Life in the big city. My role at work has really ramped up. We are a lean company — focusing on robotics — and our fight for business in a tough environment has been paying off.
Unfortunately, that means the work struggle happens on three fronts: (1) getting business, (2) getting new contracts going, and (3) keeping business. I don’t think I have ever been taxed so much before professionally. I am certainly a burnout candidate unless things change.
Since we’re having a good year, I may stick around here until bonuses come next March, and then I’ll look to move to something/someplace cushier.
Home life bustles, too. The three kids have school only for a few more weeks. I try to spend quality time with each, and they all want attention. The 5-year-old, who’s high functioning autistic, can be a handful, but he’s generally a sweet boy and very much a joy.
All the kids take their mother’s religion seriously. They pray every night to Jesus.
Lately, I have desired to make my views more known to them. The way I will do it is to self-publish a little book of things I’ve written. So far, the book includes seven sections, comprising my essays on family, religion, science, literature and other things. The thing takes up over 150 pages so far, and I’ll give it to my oldest — the ten-year-old — when she’s about 12 or so.
For your consideration and reaction, here’s a piece I wrote to the kids on expectations:
I have expectations of you. I expect you to behave as good and thoughtful people; to try your best always, and to keep your promises; to know yourselves, to set specific goals in all areas of your life, and to strive to reach them; to love and support your siblings as long as you live; to pursue your own happiness; and share your joys and yourself with the world.
In one sense, my expectations mean very little. You author your own lives, and you bear final responsibility for your choices. Your expectations of yourselves trump mine.
But I want you to know I have expectations because these how I love you, and my love includes envisioning happy and great things for you. When you enjoy and live life on your own terms, this reflects part of what your mother and I have wanted to convey to you in our parenting. Another part of what we want you to carry involves helping others and solving problems. Your life is a gift for sharing.

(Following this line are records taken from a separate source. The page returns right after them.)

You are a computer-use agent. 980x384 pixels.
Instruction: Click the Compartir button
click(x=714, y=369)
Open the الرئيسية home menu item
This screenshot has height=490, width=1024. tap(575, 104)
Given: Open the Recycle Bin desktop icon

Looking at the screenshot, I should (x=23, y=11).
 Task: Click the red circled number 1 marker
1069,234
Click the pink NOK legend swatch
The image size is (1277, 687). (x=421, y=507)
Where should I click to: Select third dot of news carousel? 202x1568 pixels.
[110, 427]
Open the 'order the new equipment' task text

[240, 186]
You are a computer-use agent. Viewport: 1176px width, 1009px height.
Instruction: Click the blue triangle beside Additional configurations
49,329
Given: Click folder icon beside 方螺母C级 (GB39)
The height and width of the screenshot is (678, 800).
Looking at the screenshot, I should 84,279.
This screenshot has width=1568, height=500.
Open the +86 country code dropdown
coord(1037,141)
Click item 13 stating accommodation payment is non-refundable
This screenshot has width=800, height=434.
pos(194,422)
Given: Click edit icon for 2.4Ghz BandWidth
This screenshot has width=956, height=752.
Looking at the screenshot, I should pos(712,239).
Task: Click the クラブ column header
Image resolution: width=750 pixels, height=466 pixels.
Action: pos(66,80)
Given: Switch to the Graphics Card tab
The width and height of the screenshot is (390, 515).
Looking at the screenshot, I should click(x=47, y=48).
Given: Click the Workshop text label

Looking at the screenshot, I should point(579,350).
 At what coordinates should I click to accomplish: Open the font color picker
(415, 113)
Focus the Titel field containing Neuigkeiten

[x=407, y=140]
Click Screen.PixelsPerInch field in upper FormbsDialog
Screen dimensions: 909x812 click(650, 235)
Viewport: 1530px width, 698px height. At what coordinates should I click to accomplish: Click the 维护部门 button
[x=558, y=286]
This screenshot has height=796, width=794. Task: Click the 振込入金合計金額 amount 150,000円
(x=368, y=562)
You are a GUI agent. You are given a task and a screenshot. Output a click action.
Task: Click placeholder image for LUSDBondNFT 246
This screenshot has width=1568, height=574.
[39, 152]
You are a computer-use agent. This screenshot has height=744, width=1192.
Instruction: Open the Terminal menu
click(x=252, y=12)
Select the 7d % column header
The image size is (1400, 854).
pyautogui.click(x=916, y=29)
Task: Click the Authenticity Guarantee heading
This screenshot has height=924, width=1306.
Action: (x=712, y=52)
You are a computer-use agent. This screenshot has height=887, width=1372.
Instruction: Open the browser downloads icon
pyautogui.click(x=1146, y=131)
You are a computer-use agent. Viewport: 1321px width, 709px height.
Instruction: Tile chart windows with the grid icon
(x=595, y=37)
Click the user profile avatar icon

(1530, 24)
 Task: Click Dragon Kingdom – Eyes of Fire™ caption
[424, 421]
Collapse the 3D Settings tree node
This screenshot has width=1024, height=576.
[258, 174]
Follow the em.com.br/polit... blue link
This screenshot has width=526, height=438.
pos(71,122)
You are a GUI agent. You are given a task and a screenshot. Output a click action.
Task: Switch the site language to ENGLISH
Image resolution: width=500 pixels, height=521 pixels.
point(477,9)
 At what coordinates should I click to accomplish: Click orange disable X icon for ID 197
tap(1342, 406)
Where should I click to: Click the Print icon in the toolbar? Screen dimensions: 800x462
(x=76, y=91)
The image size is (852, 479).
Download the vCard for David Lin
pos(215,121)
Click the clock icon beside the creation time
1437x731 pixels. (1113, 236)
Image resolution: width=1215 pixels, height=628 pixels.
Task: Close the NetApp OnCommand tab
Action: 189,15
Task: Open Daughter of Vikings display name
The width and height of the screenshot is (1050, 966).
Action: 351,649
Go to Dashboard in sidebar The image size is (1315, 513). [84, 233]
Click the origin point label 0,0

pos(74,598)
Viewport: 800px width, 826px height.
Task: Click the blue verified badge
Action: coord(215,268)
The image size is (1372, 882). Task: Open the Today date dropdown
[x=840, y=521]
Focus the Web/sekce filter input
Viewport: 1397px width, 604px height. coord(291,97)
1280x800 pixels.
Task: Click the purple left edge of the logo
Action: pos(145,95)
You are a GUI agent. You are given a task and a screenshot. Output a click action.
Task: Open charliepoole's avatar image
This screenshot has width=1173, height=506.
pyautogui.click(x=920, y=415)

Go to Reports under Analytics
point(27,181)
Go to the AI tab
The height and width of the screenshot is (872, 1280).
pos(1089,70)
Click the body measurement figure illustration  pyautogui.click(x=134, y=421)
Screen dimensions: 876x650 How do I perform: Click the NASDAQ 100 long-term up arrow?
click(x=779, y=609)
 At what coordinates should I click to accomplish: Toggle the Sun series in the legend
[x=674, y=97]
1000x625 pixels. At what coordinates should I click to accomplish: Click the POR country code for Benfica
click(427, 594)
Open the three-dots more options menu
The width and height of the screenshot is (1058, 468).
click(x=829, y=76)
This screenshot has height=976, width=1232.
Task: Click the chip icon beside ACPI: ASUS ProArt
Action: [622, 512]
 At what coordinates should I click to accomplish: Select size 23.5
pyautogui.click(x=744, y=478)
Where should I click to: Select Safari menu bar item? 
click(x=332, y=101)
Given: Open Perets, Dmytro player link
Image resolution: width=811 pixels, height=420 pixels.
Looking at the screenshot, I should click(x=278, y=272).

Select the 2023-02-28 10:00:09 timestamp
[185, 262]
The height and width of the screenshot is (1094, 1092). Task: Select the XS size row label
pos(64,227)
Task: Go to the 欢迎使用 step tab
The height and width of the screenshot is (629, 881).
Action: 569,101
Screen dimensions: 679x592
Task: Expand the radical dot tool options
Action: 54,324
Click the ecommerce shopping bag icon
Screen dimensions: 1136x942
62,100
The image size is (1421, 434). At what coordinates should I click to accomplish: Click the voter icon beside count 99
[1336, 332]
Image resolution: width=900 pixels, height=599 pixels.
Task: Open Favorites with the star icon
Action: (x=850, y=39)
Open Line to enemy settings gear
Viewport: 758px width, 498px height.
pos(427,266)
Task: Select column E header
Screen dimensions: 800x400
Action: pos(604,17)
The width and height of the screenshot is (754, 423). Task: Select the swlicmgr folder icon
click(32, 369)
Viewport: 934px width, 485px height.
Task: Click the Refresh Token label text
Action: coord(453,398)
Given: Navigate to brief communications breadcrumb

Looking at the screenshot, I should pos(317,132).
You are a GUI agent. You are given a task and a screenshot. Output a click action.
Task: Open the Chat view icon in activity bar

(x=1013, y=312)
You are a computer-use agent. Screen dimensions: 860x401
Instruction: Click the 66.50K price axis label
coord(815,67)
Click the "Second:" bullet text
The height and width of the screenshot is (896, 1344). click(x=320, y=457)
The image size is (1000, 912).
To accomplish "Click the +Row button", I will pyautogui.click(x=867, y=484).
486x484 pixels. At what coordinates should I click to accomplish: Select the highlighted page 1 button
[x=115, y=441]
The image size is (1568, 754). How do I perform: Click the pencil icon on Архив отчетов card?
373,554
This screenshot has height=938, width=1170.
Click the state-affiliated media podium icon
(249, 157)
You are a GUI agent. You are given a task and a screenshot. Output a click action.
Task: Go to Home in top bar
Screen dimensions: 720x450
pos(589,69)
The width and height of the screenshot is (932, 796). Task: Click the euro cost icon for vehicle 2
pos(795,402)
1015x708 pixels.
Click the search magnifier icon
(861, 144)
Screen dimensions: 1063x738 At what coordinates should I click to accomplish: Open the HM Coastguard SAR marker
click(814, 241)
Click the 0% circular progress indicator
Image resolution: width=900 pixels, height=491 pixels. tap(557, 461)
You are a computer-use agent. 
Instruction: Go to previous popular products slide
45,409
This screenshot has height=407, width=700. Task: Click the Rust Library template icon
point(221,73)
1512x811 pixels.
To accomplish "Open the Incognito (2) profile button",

Surely, you will know times of sadness and maybe even hardship. Don’t worry too much about such times. Just keep a positive attitude and look to build on the good things. Whenever I’ve felt lost, I have remembered that it only takes one good thing—one true statement, even—to turn things around.
Life’s a funny old dog, I once heard someone say. In the face of life’s absurdity, the best lesson remains that you are what you do. Another way of saying this: “How you behave every day defines who you are.”
And who you are includes your mother and me, your siblings, your grandparents, your extended family, your ancestors, your neighbors, your friends, and more. You never act alone, and you never live without comfort.
Also, as you may know, I have a dissertation to write. I progress so slowly! Really, I wish I had the fortitude to push through a bit better.
That’s partly why I am now blogging again. I need motivation and inspiration, and I hope the community will come through.